▶ _WORK TO BE COMPLETED_: Once you have found the line with "Image resolution: width=500" in the records below, retype it and every line after it to the end exactly, with no pictures and nothing more.

Dataset entries:
------------------------

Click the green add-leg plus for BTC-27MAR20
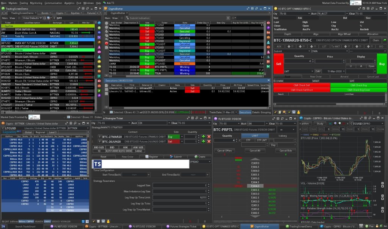The height and width of the screenshot is (229, 388). tap(203, 136)
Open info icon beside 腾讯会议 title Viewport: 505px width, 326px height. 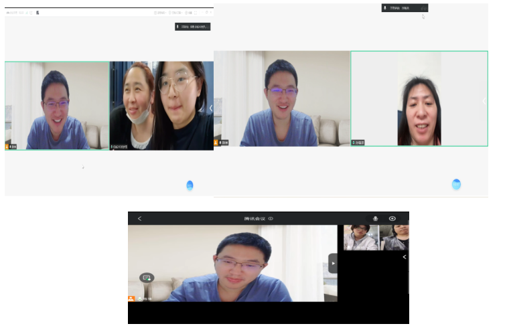point(271,219)
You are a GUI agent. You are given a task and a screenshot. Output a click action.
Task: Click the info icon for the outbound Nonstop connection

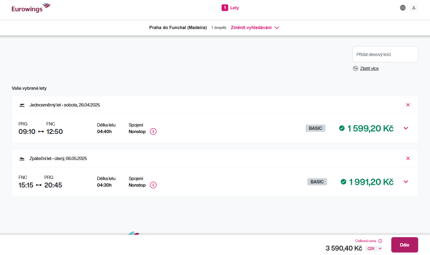point(153,131)

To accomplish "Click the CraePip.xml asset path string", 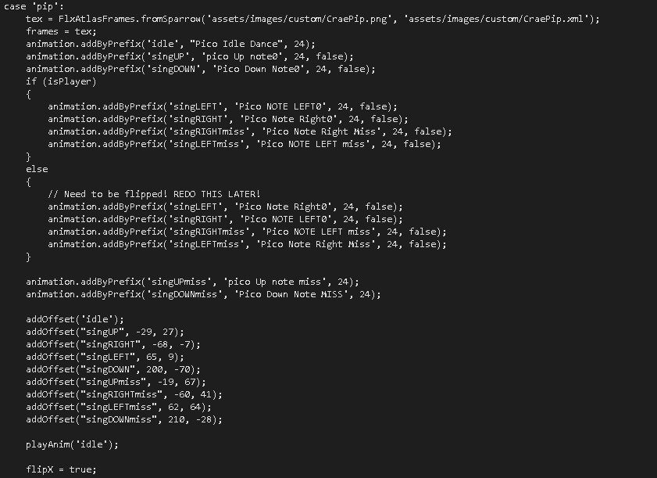I will [x=496, y=19].
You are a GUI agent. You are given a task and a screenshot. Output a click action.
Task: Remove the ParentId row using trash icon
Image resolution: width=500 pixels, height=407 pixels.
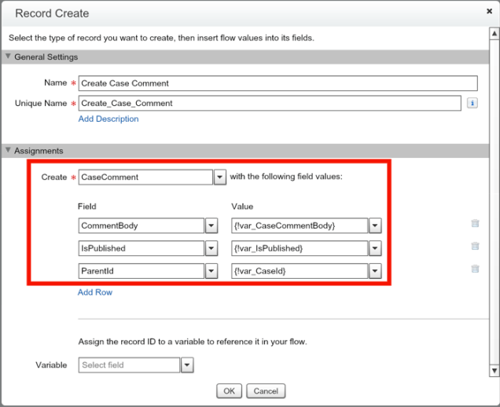(475, 270)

------------------------

▶ _WRITTEN SOLUTION_:
Image resolution: width=500 pixels, height=407 pixels.
(475, 270)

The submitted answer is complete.